1.2实验试剂和仪器 异氟烷(雅培制药有限公司)；手术操作显微镜(型号 L2L-12)；显微外科手术包(中兴名业科技公司，型号SSW-1型)；精细无齿血管钳(FST，型号13006-12)。

1.3动物模型制备 小鼠坐骨神经挤压伤模型使用钳夹法制作[4]。小鼠吸入98%氧气+2%异氟烷麻醉成功后，俯卧位固定在操作台上，常规备皮、消毒后在小鼠左侧臀部斜行切开2 cm切口，逐层分离，暴露坐骨神经，使用FST精细无齿血管钳在坐骨结节远端5 mm处钳夹坐骨神经，定量钳压1扣，持续60 s。模型组和p75NTR-/-组小鼠行左侧坐骨神经钳夹，假手术组仅分离暴露左侧坐骨神经，未行神经钳夹，其余处理3组相同。

1.4行为学观察方法

1.4.1小鼠坐骨神经功能指数(SFI) 制作长为50 cm、宽5 cm、高10 cm的小鼠行走足迹暗箱，箱底放置相同面积白纸[5]。用墨汁充分印染小鼠后足，使小鼠自主从暗箱一侧行走到对侧，取出箱底白纸，选择双侧清晰足印3～4个，图像扫描后，使用Image J处理软件分析图像。SFI=118.9(ETS-NTS)/NTS-51.2(EPL-NPL)/NPL-7.5，公式中NTS为健侧足趾宽度，NPL为健侧足印长度，ETS为术侧足趾宽度，EPL为术侧足印长度。在成模前及成模第7、14、21、28和35天分别对各组小鼠行走足印分析，并计算SFI。

1.4.2趾展试验 采用趾展试验[6]评估坐骨神经挤压伤后小鼠患肢神经功能恢复情况。

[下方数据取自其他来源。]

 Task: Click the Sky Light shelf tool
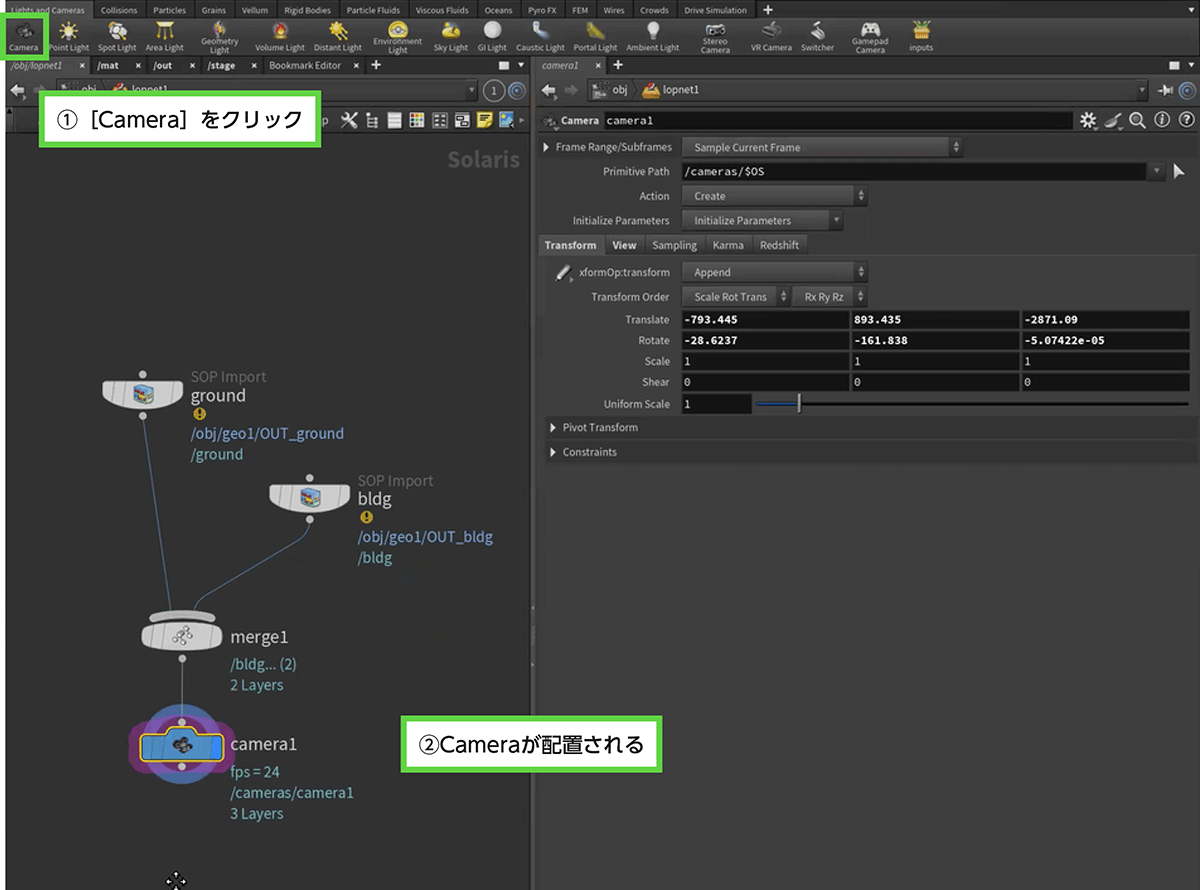tap(450, 35)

操作方法为捉尾提起小鼠，在小鼠健侧足趾完全伸展开时，对患肢足趾伸展程度分级评分。具体分级标准为：患肢没有足趾伸展为0级；患肢足趾部分伸展为1级；患肢足趾完全伸展，并且维持伸展状态超过2 s为2级。操作时注意双侧对比，每日每只小鼠测试2次，2次测试间隔大于45 min。

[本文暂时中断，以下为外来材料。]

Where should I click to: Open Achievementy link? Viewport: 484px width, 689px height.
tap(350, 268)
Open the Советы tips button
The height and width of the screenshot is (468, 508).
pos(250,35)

1.4.3斜板试验 在成模前及成模第7、14、21、28和35天使用斜板试验评估小鼠患肢运动功能恢复情况。将两块长方形木板使用铰链连接，一块板为底板，另一块为转动板，转动板上平铺一层粗糙胶板垫。在转动板水平位时，将小鼠放置于转动板的中央位置，然后缓慢匀速增加转动板倾斜角度，保持小鼠头向上且身体纵轴方向与斜板纵轴一致，记录小鼠在转动板上停留超过5 s的最大倾斜度数，连续测量3次，计算平均值。

2 结果

2.1大体观察 3组小鼠切口愈合良好，手术部位无红肿。术后健康状况良好，所有小鼠至实验完成时均存活。模型组小鼠成模后患侧肢体出现跛行、拖地行走、足趾伸展受限及患肢小腿肌群萎缩、足部红肿等坐骨神经损伤表现，且p75NTR-/-组小鼠上述表现更为严重。假手术组小鼠无上述神经受损表现，术后3～5 d即可恢复正常活动。

2.2p75NTR对小鼠伤后SFI的影响 随着成模后时间的延长，模型组和p75NTR/组SFI呈改善趋势(P<0.01)，但成模后各时间点p75NTR-/-组SFI均低于模型组(P<0.05)，见表1。

表1 3组小鼠SFI的比较

2.3p75NTR对小鼠伤后趾展试验的影响 3组初始反应时间及完全反应时间比较均有统计学意义，两两比较显示，p75NTR-/-组反应时间较模型组明显延长(P<0.01)，见表2。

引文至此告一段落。